Item talk:Q156875
Predicting landscape effects of Mississippi River diversions on soil organic carbon sequestration
Large Mississippi River (MR) diversions (peak water flow >1416 m3/s and sediment loads >165 kg/s) have been proposed as part of a suite of coastal restoration projects and are expected to rehabilitate and rebuild wetlands to alleviate the significant historic wetland loss in coastal Louisiana. These coastal wetlands are undergoing increasing eustatic sea‐level rise, land subsidence, climate change, and anthropogenic disturbances. However, the effect of MR diversions on wetland soil organic carbon (SOC) sequestration in receiving basins remains unknown. The rate of SOC sequestration or carbon burial in wetlands is one of the variables used to assess the role of wetland soils in carbon cycling and also to construct wetland carbon budgets.

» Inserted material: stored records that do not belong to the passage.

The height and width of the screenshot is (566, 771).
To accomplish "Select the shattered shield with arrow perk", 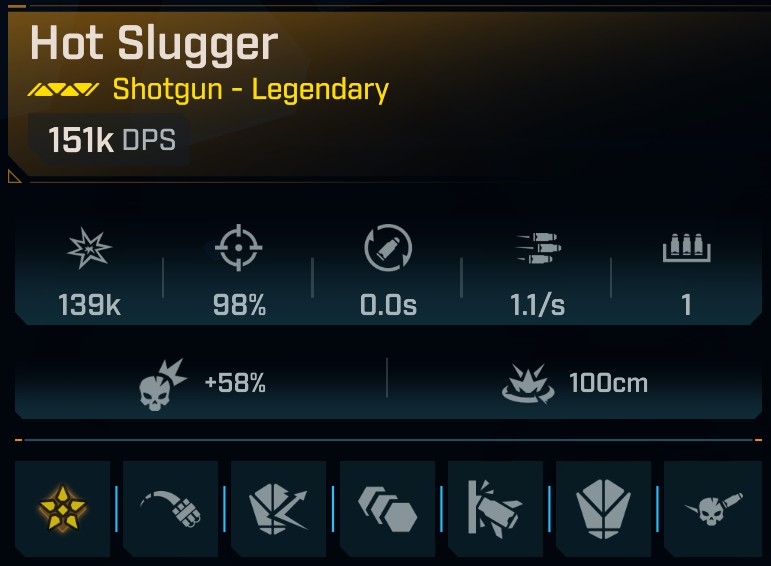I will [x=278, y=508].
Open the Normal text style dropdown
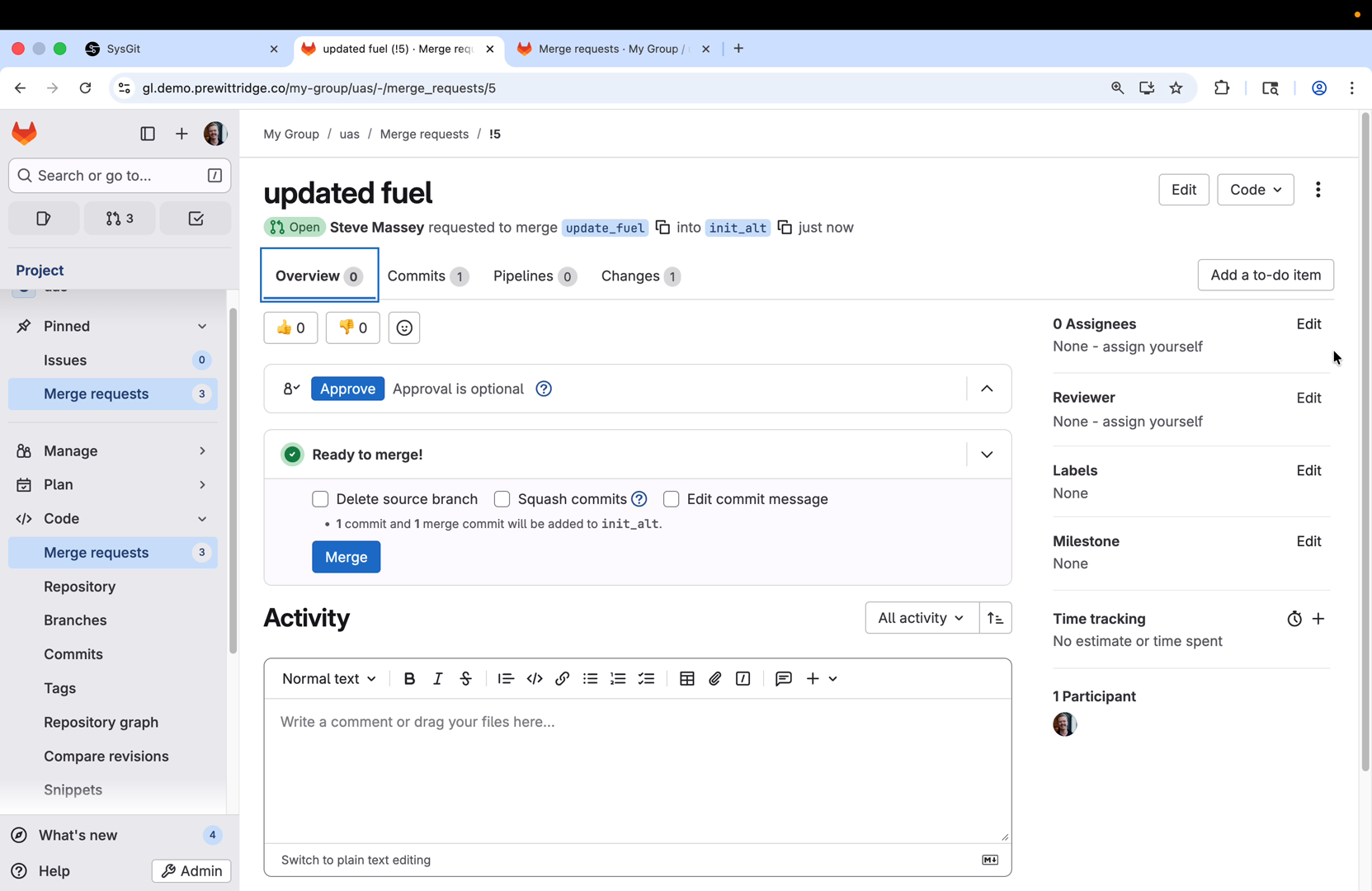The image size is (1372, 891). [x=328, y=678]
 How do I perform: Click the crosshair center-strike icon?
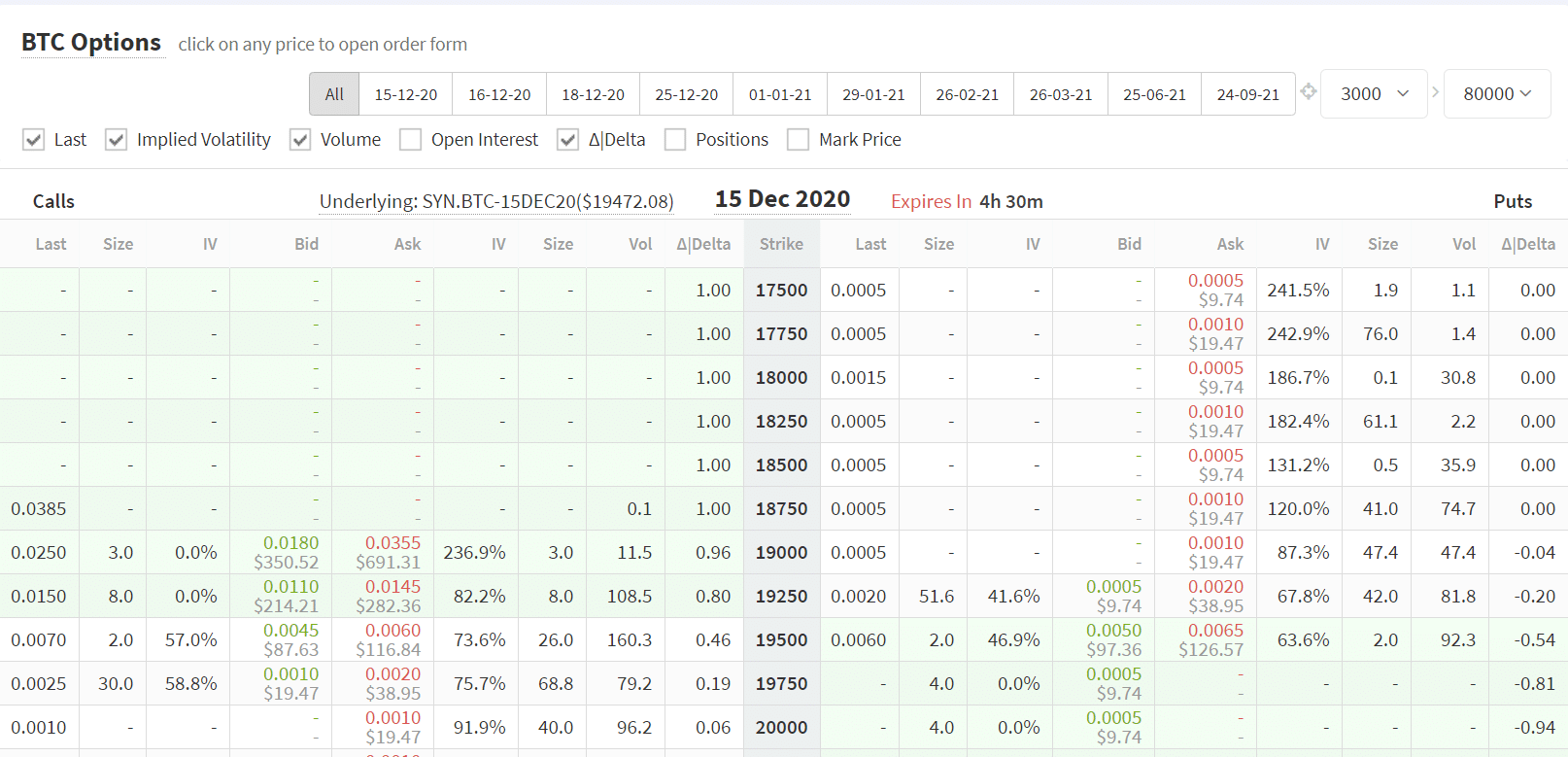click(1309, 91)
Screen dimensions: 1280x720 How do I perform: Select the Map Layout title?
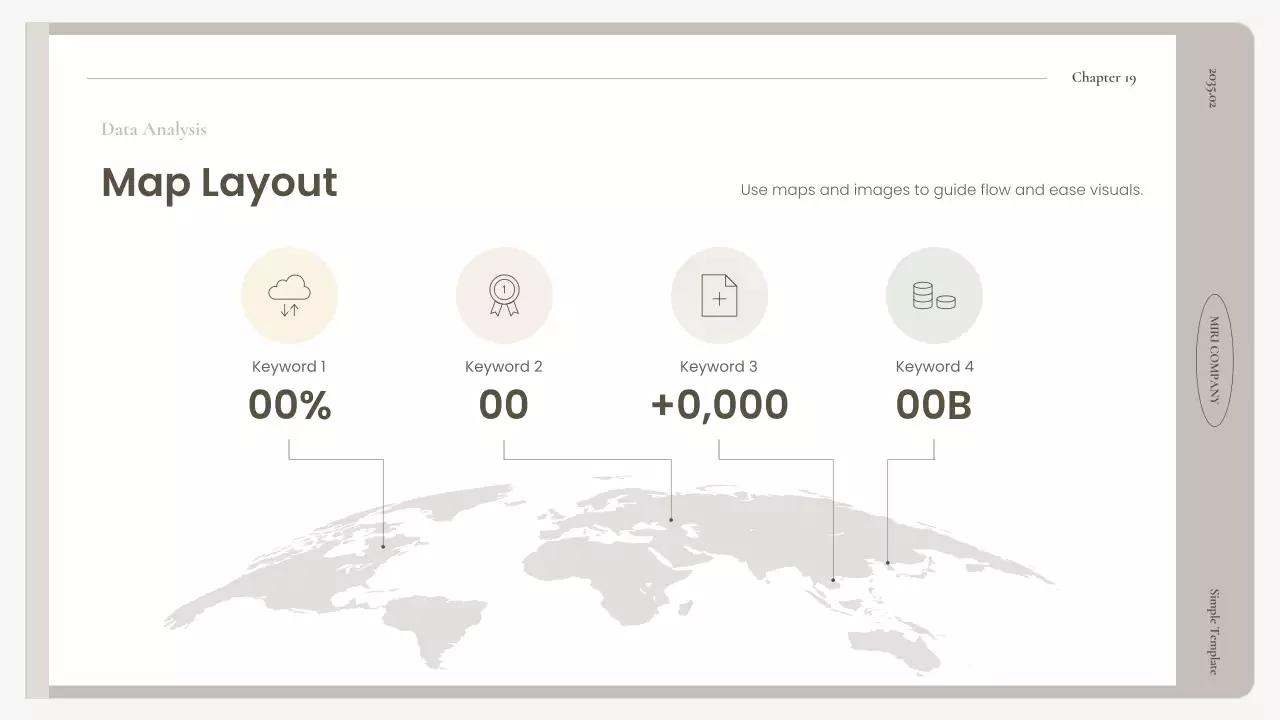(219, 183)
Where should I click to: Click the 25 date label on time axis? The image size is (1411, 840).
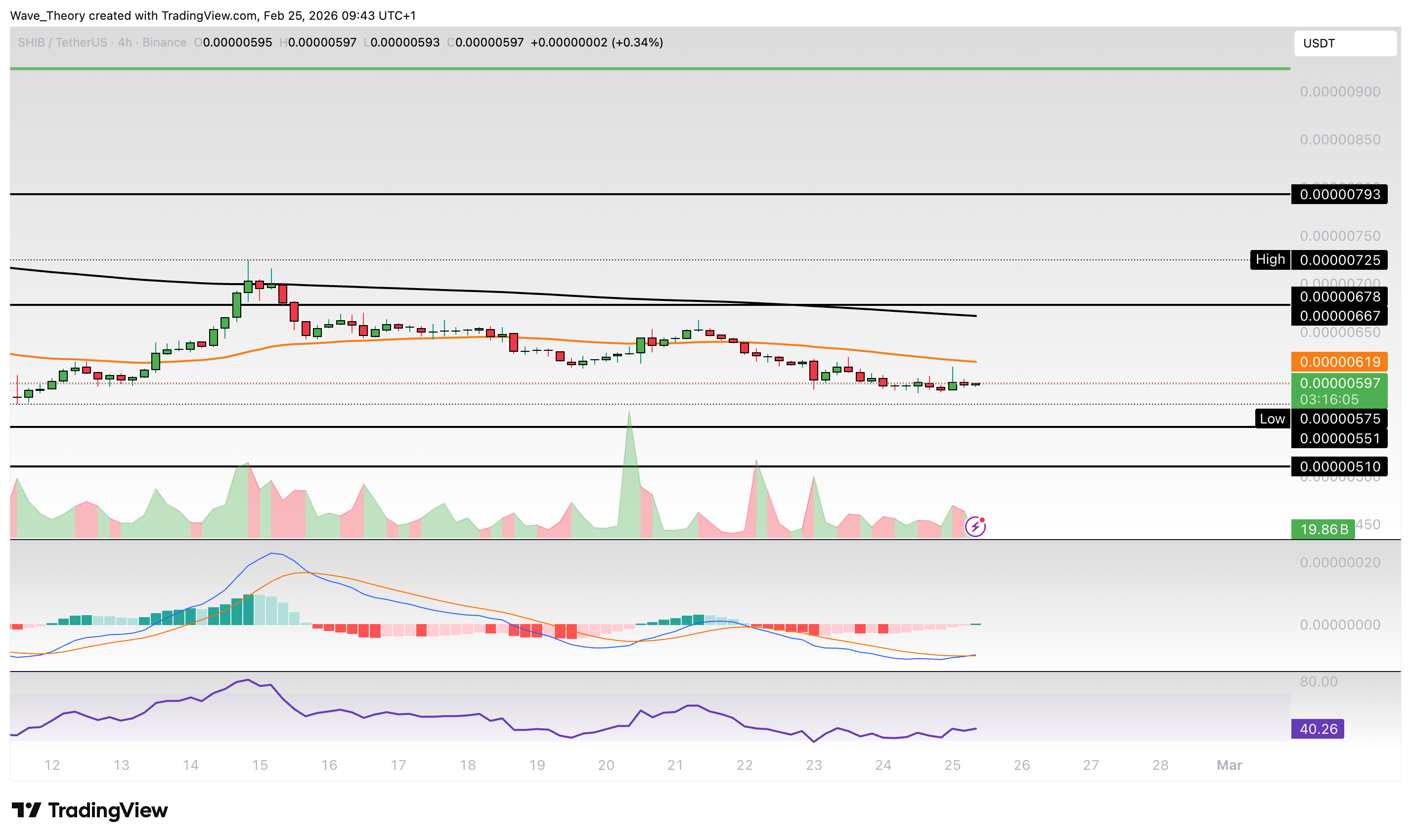[952, 765]
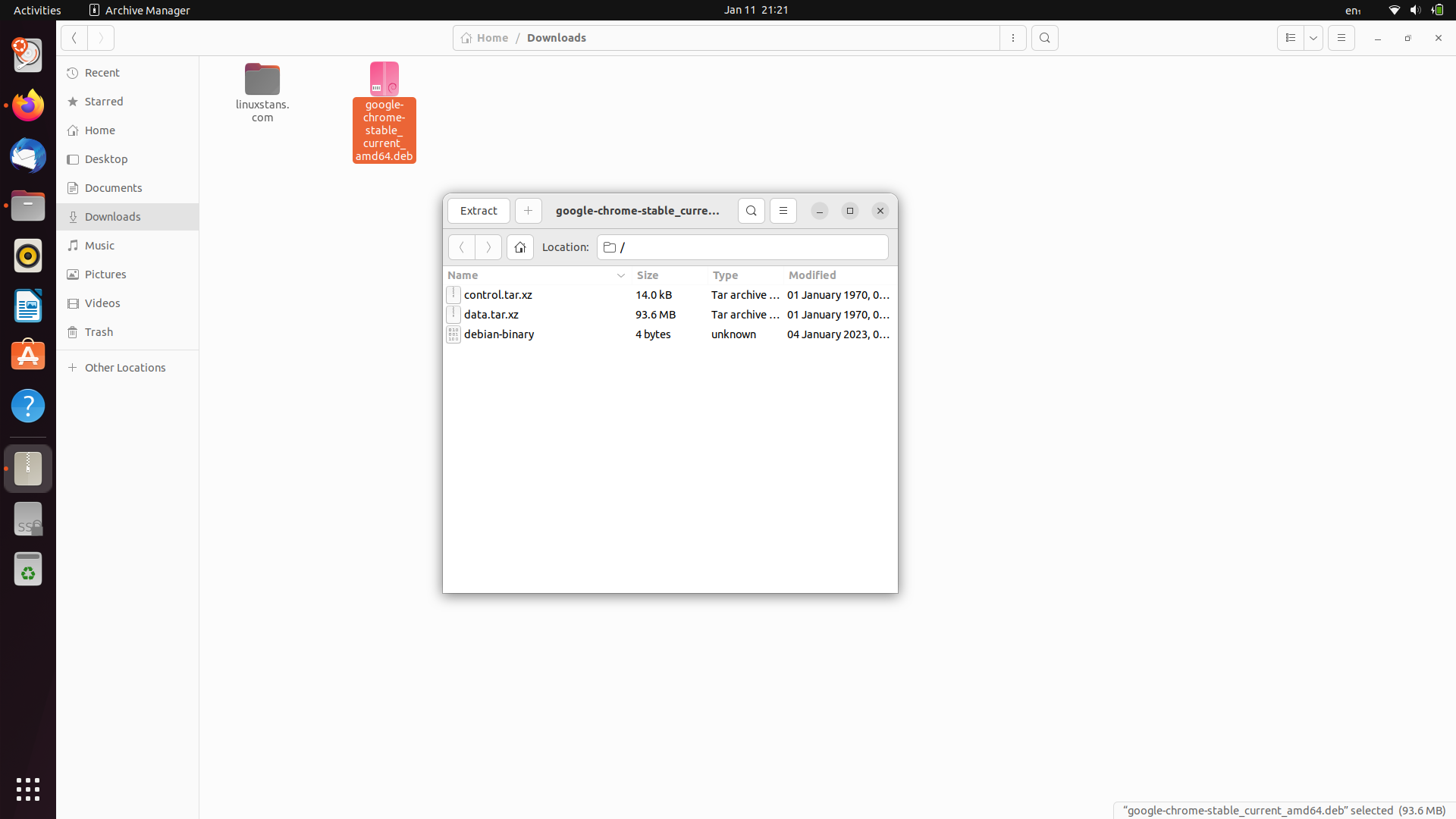Open Archive Manager search icon

(751, 211)
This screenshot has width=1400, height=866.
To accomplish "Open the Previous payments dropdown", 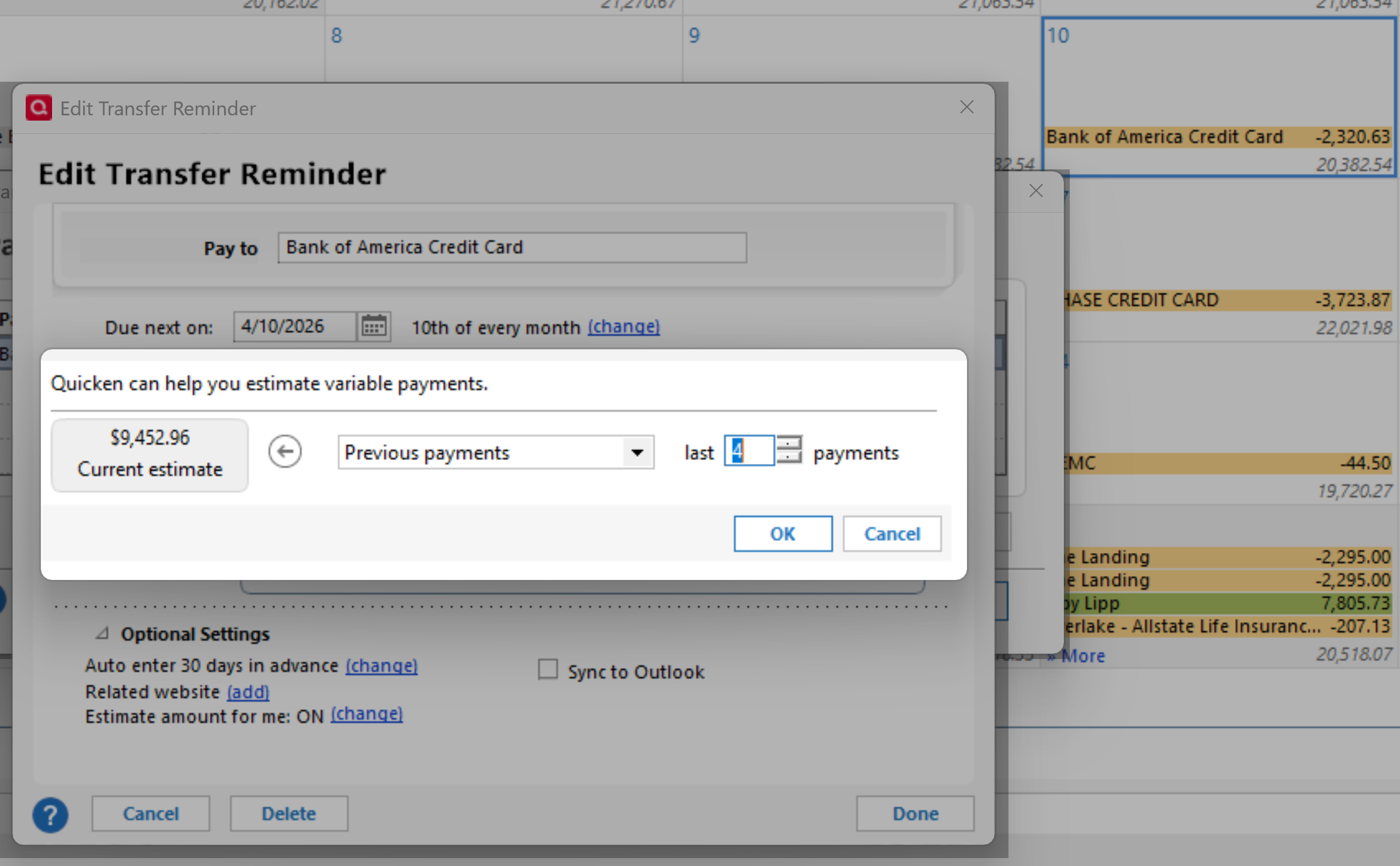I will click(637, 453).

In this study, we examined the effects of MR water and sediment diversions on landscape‐scale SOC sequestration rates that were estimated from vertical accretion for the next 50 yr (2010–2060) under two environmental (moderate and less optimistic) scenarios. Our analyses were based on model simulations taken from the Wetland Morphology model developed for Louisiana's 2012 Coastal Master Plan. The master plan modeled a “future‐without‐action” scenario as well as eight individual MR diversion projects in two of the hydrologic basins (Barataria and Breton Sound). We examined the effects that discharge rates (peak flow) and locations of these individual diversion projects had on SOC sequestration rates. Modeling results indicate that large river diversions are capable of improving basin‐wide SOC sequestration capacity (162–222 g C·m−2·yr−1) by up to 14% (30 g C·m−2·yr−1) in Louisiana deltaic wetlands compared to the future‐without‐action scenario, especially under the less optimistic scenario. When large river diversions are placed in the upper receiving basin, SOC sequestration rates are 3.7–10.5% higher (6–24 g C·m−2·yr−1) than when these structures are placed in the lower receiving basin. Modeling results also indicate that both diversion discharge and location have large effects on SOC sequestration in low‐salinity (freshwater and intermediate marshes) as compared to high‐salinity marshes (brackish and saline marshes).